Após tentativa frustrada para citação do réu e com prévia audição da autora sob a incompetência dos Juízos de Pequena Instância Cível para esta acção, que nada disse, o Mmº juiz declarou este juízo incompetente em razão da hierarquia e absolveu o réu da instância.

Inconformada com o assim decidido, agravou a autora, defendendo que se está perante um caso de incompetência relativa e que, consequentemente, deve ser ordenada a remessa dos autos ao tribunal competente.

Não foram apresentadas contra-alegações.

O Mmº juiz manteve tabelarmente o despacho recorrido.

***

Colhidos os vistos legais, cumpre apreciar e decidir.

II. Âmbito do recurso

A- De acordo com as conclusões, a rematar as suas alegações, verifica-se que o inconformismo da agravante radica no seguinte:

1- A presente acção destina-se ao cumprimento de obrigação pecuniária emergente de contrato de valor não superior à alçada da 1a instância;

2- Ao ter sido intentada no Tribunal de Pequena Instância Cível do Porto e não no Julgado de Paz verificou-se um situação de incompetência relativa em razão do valor do processo;

3- Atento o princípio do máximo aproveitamento dos actos e da celeridade processual, deverá ser considerado que estamos perante uma situação de incompetência relativa, em razão do valor da causa, nos termos do artigo 108º CPC, pelo que deveria ter sido ordenada a sua remessa ao tribunal competente de acordo com o nº 3 do artigo 111º CPC;

4- Ao decidir como fez o tribunal a quo interpretou de forma incorrecta as normas dos artigos 8º e 9º LJP e artigo 108º e 111º/3 CPC.
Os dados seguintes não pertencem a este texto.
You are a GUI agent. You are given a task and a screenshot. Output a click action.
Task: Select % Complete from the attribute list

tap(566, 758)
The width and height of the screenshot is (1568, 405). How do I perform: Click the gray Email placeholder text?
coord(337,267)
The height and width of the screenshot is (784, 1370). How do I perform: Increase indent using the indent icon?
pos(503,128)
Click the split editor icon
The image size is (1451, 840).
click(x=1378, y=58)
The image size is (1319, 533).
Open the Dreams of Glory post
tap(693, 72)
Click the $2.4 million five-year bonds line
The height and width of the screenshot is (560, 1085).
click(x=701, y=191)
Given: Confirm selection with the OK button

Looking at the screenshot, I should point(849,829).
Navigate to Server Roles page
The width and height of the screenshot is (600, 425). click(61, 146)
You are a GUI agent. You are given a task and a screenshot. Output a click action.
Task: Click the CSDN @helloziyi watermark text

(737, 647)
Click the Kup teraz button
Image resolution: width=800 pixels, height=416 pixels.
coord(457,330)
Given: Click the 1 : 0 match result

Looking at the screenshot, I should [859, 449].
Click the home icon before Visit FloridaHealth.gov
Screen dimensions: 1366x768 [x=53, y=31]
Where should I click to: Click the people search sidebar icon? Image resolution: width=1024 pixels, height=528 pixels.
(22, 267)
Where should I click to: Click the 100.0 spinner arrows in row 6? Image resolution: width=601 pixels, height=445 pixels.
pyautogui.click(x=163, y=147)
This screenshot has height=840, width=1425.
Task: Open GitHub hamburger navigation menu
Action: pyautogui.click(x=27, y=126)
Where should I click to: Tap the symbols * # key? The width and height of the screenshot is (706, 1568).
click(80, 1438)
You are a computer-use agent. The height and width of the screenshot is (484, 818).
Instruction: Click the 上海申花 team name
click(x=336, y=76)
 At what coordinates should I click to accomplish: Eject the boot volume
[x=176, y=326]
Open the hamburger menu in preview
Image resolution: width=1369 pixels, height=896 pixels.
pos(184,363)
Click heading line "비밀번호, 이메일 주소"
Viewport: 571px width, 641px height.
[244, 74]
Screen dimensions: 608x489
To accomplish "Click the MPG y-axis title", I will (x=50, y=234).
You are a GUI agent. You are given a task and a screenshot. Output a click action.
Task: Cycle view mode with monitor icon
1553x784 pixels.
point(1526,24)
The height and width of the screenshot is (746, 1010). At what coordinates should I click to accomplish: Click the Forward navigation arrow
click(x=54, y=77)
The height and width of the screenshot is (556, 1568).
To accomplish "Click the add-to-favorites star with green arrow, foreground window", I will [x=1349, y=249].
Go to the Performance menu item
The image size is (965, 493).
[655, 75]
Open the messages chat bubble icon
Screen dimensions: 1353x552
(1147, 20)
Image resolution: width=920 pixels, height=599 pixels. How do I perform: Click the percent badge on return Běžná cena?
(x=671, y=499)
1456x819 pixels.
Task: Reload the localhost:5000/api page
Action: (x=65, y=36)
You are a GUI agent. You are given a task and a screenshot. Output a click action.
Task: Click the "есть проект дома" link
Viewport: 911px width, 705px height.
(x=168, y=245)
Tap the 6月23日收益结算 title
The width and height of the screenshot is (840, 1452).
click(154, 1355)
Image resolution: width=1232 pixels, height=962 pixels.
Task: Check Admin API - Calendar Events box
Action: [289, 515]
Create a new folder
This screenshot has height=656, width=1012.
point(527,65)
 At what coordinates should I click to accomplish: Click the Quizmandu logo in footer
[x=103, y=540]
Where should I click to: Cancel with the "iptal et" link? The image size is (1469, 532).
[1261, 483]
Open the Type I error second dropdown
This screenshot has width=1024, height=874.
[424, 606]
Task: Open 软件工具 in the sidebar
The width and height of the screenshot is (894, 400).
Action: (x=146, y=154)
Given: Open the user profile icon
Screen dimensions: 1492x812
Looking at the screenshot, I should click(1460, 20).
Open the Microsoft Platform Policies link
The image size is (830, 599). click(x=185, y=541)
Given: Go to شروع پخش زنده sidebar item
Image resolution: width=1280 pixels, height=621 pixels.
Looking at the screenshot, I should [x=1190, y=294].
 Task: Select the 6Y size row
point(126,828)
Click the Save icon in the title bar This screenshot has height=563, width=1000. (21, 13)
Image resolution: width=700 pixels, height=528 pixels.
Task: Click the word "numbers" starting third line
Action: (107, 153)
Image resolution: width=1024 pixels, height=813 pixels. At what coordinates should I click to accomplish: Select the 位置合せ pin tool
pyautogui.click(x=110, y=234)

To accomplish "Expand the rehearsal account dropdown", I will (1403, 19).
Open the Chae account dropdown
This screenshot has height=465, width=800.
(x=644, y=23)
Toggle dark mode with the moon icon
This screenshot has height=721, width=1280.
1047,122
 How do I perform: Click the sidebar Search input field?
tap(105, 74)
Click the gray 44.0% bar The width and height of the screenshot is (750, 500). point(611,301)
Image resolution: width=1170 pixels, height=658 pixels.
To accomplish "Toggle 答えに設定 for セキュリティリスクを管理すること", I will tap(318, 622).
B- Face ao teor das conclusões formuladas, a verdadeira e única questão controvertida a dilucidar consiste em saber qual a incompetência que se verifica quando uma acção, que devia ter sido intentada perante os Julgados de Paz, o foi nos Juízos de Pequena Instância Cível.

III. Fundamentação

A- Os factos

Com interesse para decisão da questão controvertida a factualidade a considerar é que se deixou consignada no relatório.

B- O direito

Com a presente acção tem-se em vista obter o pagamento do preço correspondente à venda feita pela autora ao réu de determinadas coisas móveis, valor esse que ascende a 2.493,99 €, acrescido do montante de 873,85 €, correspondente aos juros já vencidos.
Está-se a exigir o cumprimento de uma obrigação pecuniária emergente de um contrato, ou seja, esta acção destina-se a efectivar o cumprimento de uma obrigação.
A competência em razão da matéria dos julgados de paz é fixada pelo art. 9º do dec-lei 78/2001, de 13 de Julho.
E na al. a) do nº 1 desse art. 9º preconiza-se que Os julgados de paz são competentes para apreciar e decidir acções destinadas a efectivar o cumprimento de obrigações, com excepção das que tenham por objecto prestação pecuniária e de que seja ou tenha sido credor originário uma pessoa colectiva.
Quanto à competência em razão do valor, determina o art. 8º do mesmo diploma que os julgados de paz têm competência para questões cujo valor não exceda a alçada do tribunal de 1ª instância.
Os julgados de paz foram criados para resolução célere e simplificada de questões de menor valor e sem grandes implicações jurídicas e vocacionados para, nos próprios termos legais, permitir a participação cívica dos interessados e para estimular a justa composição dos litígios por acordo das partes –cfr. nº 1 do art. 2º.
Segundo Cardona Ferreira [in Julgados de Paz, Organização, Competência e Funcionamento, pág. 29], a competência material que o art. 9º estabelece é fundamental, dado que tipifica, em exclusividade, a competência material destes Julgados de Paz.
Também Joel Timóteo Ramos Pereira [in Julgados de Paz – Organização, Trâmites e Formulários”, 2a ed., pág. 57] advoga que a competência material fixada no art. 9º é exclusiva aquando da instauração da acção, sendo obrigatória a interposição nos julgados de paz, uma vez que a parte não tem a faculdade de escolher entre a instauração de Julgado de Paz ou Tribunal Judicial.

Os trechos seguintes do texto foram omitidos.